Question

When only the carrier is transmitted, antenna current observed is \[8\,A\] , when it is modulated with $500\,Hz$ sine wave, antenna current becomes $9.6\,A$ . The percentage of modulation is
A. $80\% $
B. $20\% $
C. $93.8\% $
D. $83.76\% $

Answer 1

Hint:The modulation index or the modulation depth describes how much the modulated variable of the carrier signal compared to the unmodulated level. The percentage modulation is defined as the original frequency deviation that is produced by the modulating signal to that of the maximum frequency that is allowable. In this problem we will calculate modulation index by using the formula then we will convert into percentage by multiplying it with $100$

Formula used:
$\dfrac{{{I_T}}}{{{I_C}}} = \sqrt {\left( {1 + \dfrac{{{m^2}}}{2}} \right)} $
Where, ${I_T} = $ Antenna current before modulation, ${I_C} = $Antenna current after modulation and $m = $Modulation index.

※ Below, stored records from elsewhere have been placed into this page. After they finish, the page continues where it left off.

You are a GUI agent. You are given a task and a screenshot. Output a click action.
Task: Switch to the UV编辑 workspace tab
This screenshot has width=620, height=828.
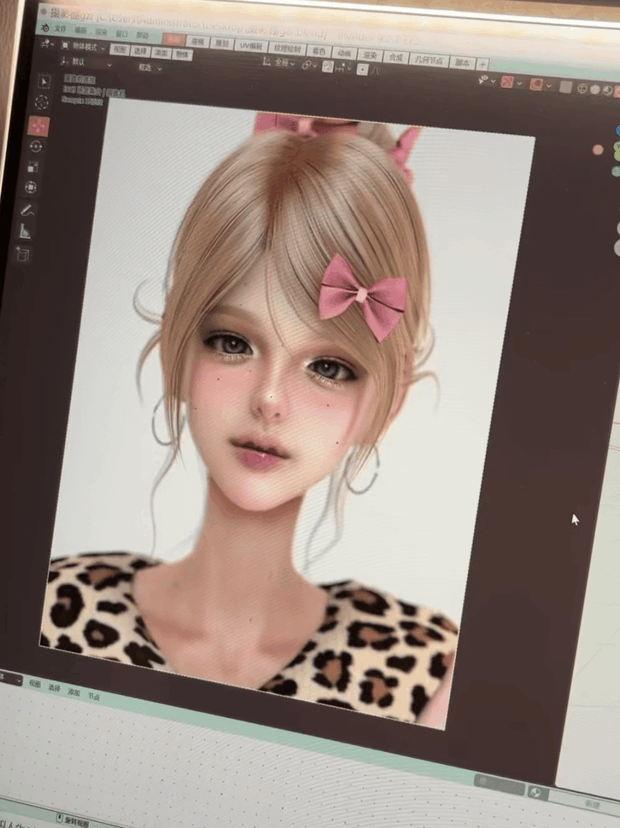point(251,46)
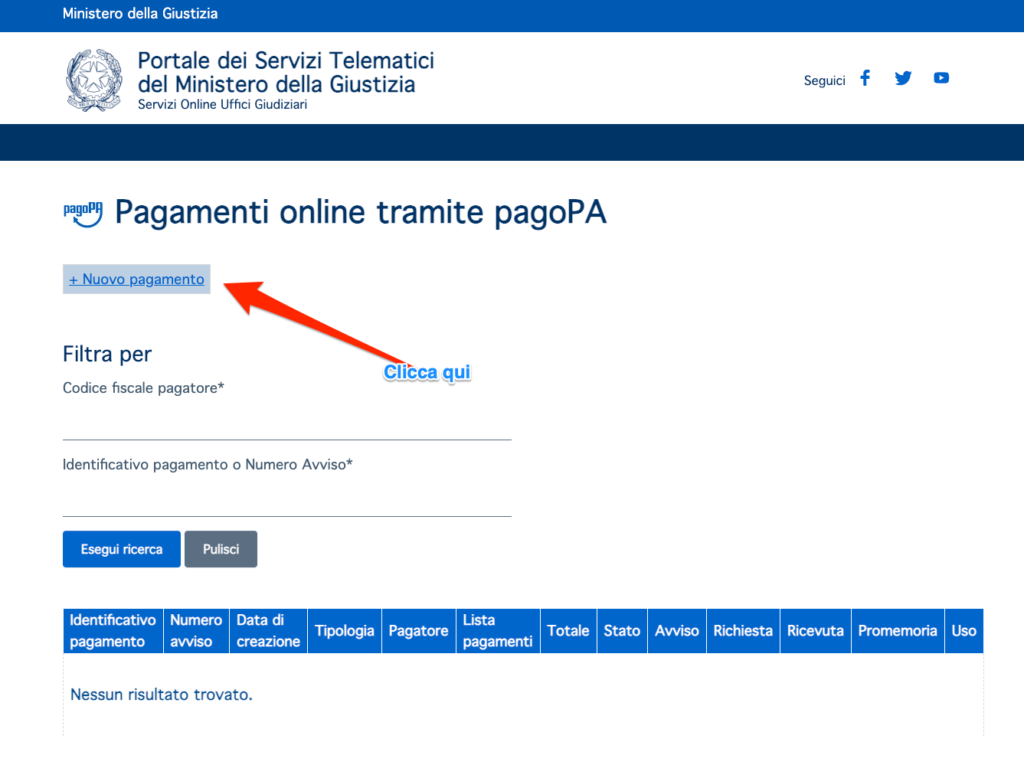The width and height of the screenshot is (1024, 765).
Task: Click the Ministero della Giustizia emblem logo
Action: click(94, 78)
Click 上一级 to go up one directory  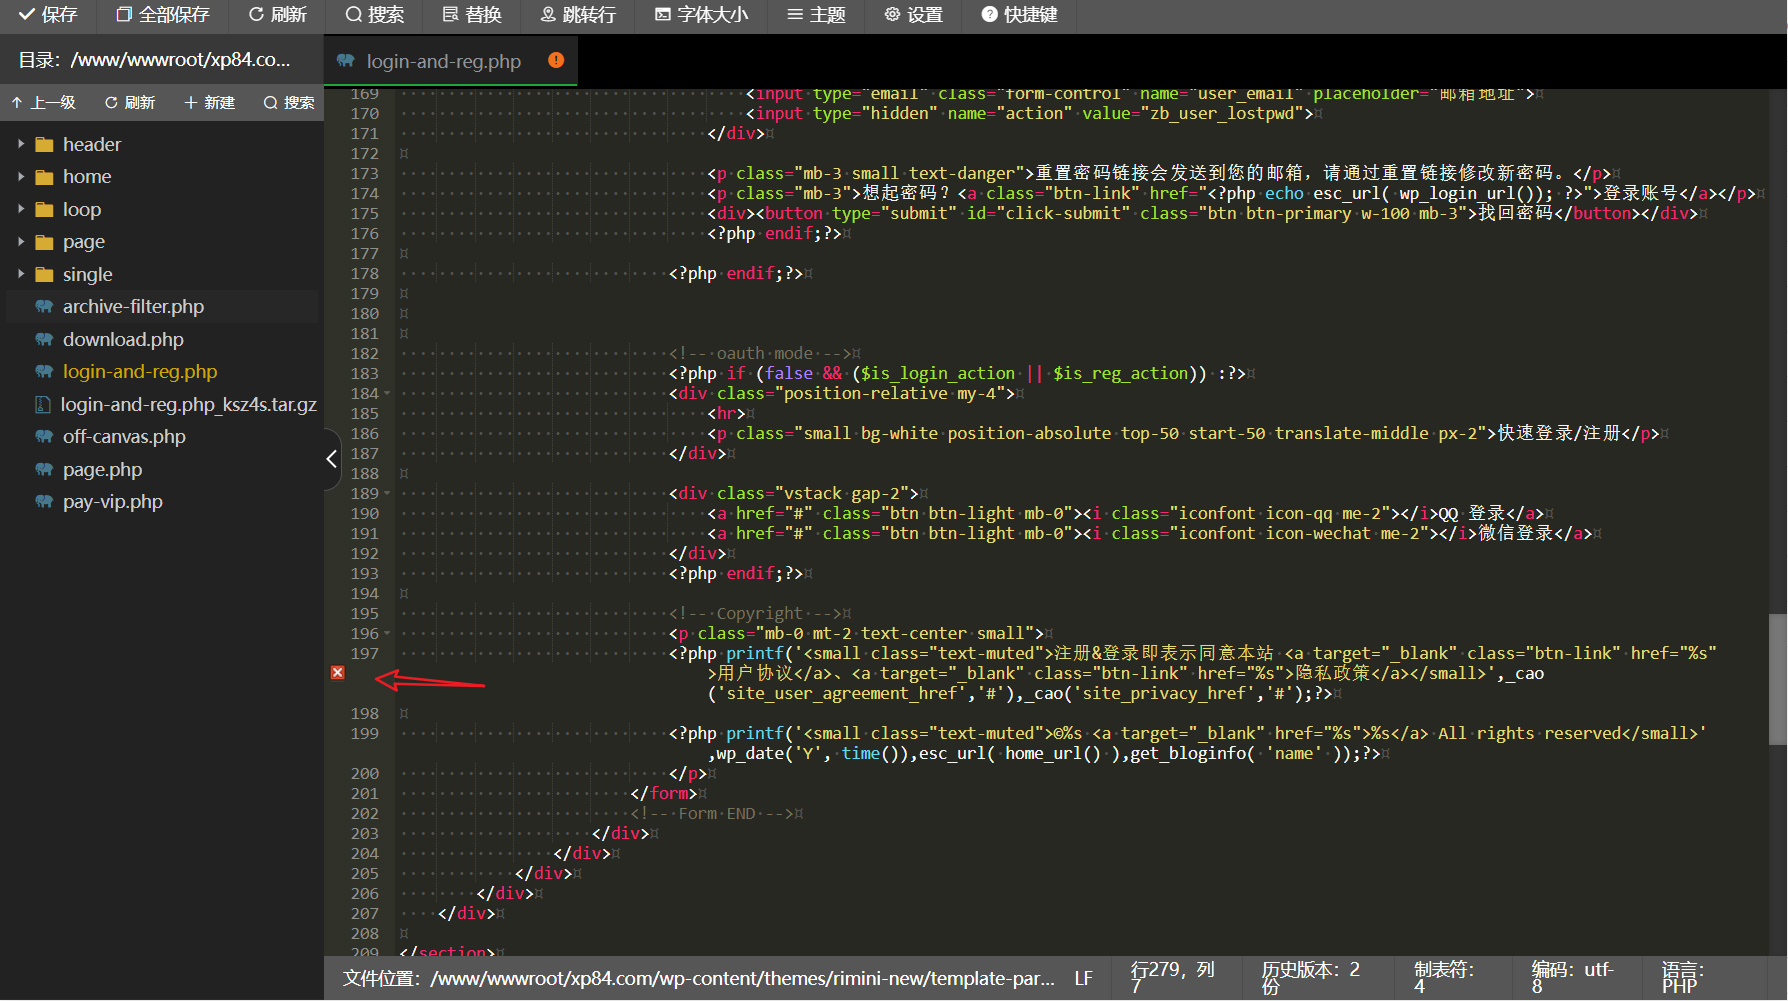pyautogui.click(x=44, y=103)
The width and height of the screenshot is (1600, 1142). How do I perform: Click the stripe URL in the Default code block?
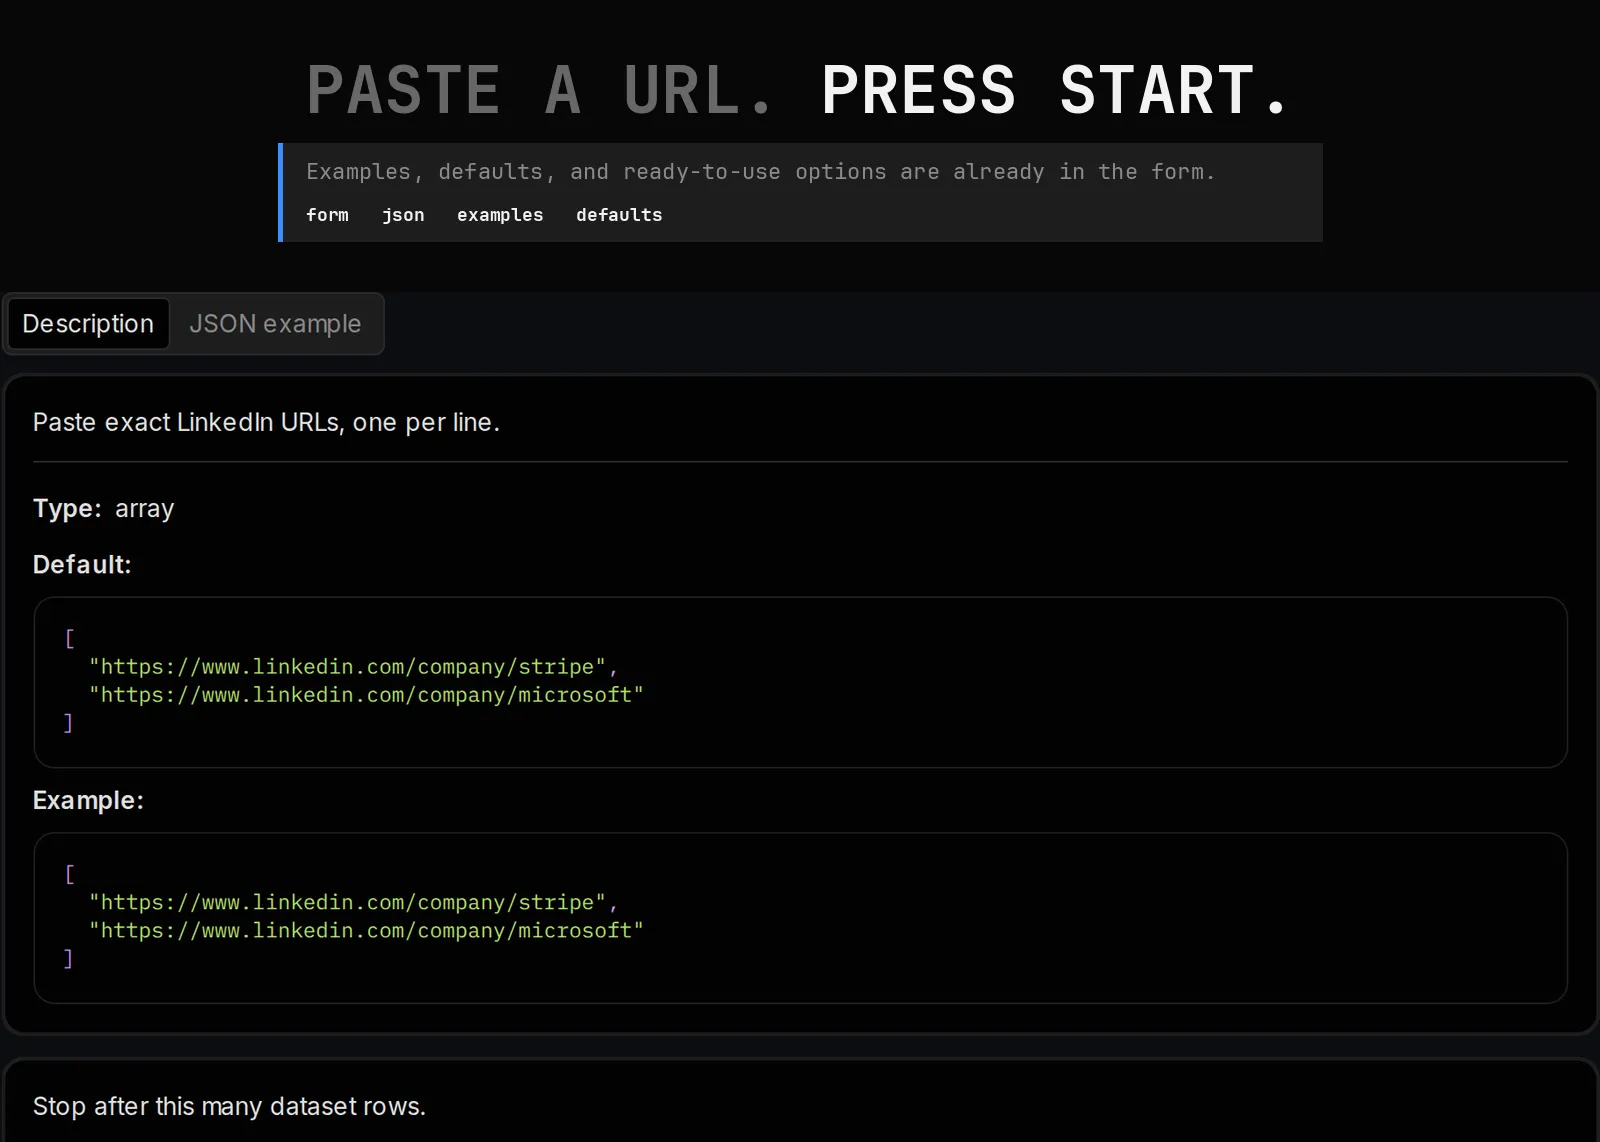coord(347,667)
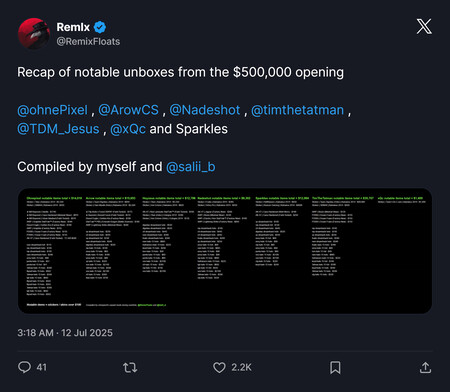Image resolution: width=450 pixels, height=392 pixels.
Task: View the 2.2K likes count
Action: (241, 368)
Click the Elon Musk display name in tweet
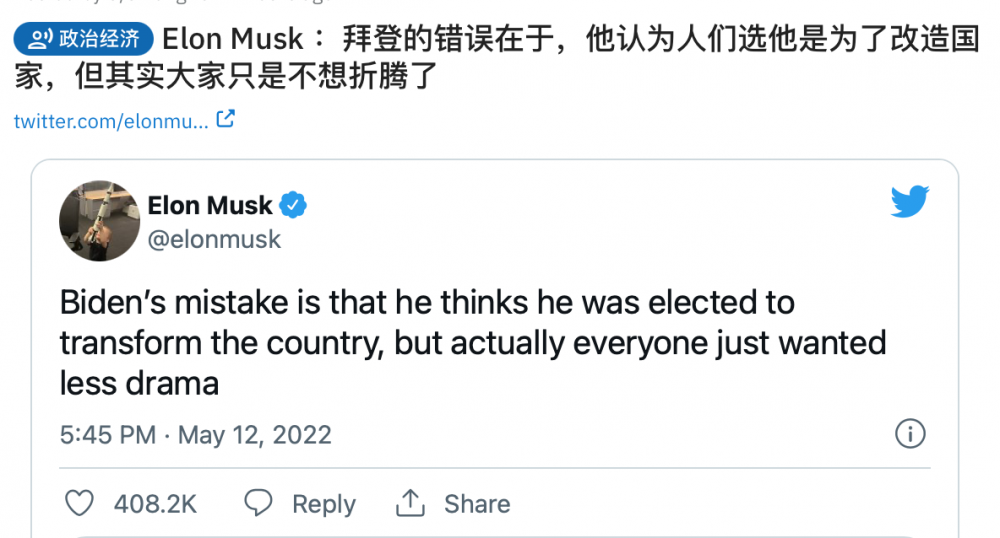The height and width of the screenshot is (538, 1000). pyautogui.click(x=210, y=206)
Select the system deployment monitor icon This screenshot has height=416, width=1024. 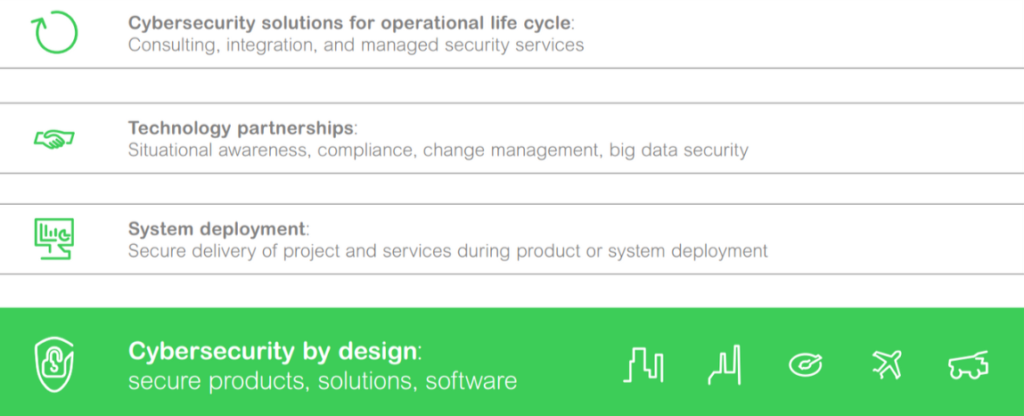(x=54, y=239)
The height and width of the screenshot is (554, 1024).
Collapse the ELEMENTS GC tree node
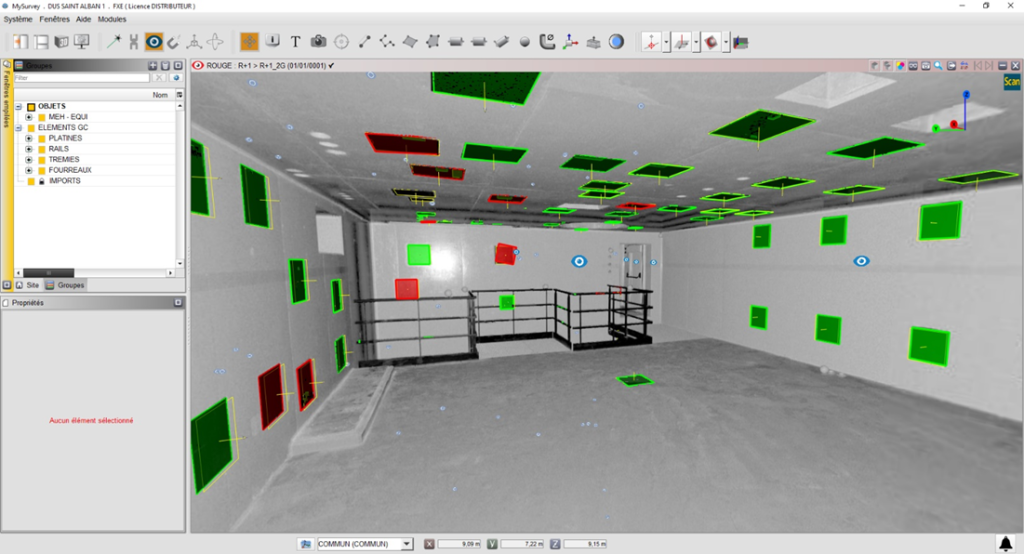[x=18, y=128]
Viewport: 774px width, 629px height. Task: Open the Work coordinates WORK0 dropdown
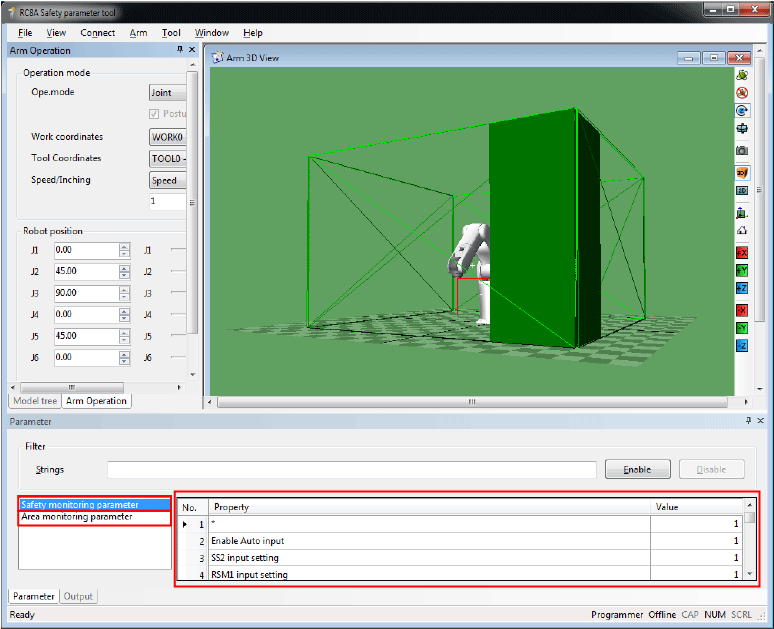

Complete step by step answer:
Given:
Antenna current before modulation $\left( {{I_T}} \right) = 8A$
Antenna current after modulation $\left( {{I_C}} \right) = 9.6A$
Percentage of modulation $\left( {m\% } \right) = ?$
We know that,
$\dfrac{{{I_T}}}{{{I_C}}} = \sqrt {\left( {1 + \dfrac{{{m^2}}}{2}} \right)} $
Squaring on both sides, we get
\[{\left( {\dfrac{{{I_T}}}{{{I_C}}}} \right)^2} = \left( {1 + \dfrac{{{m^2}}}{2}} \right)\]
On simplifying the above equation
\[{m^2} = 2\left( {{{\left( {\dfrac{{{I_T}}}{{{I_C}}}} \right)}^2} - 1} \right)\]
Substituting the given data in the above equation, we get
${m^2} = 2\left( {{{1.2}^2} - 1} \right) \\
\Rightarrow {m^2} = 0.88$
Taking square root on both, we get
$m = 0.938$
Expression in terms of percentage
$m = 0.938 \times 100$
$\therefore m = 93.8\% $

Hence, option C is correct.

Note: A carrier signal is transmitted in the form of electromagnetic waves or electromagnetic pulse whose base frequency will be steady on which the information will be imposed by means of increasing the strength of the signal, by varying the base frequency or by varying the wave phase or by other means. This variation is called modulation. Therefore modulation is the process of changing one or more properties of a periodic waveform; this periodic waveform is known as the carrier signal, with an individual signal called a modulation signal which contains information that is to be transmitted.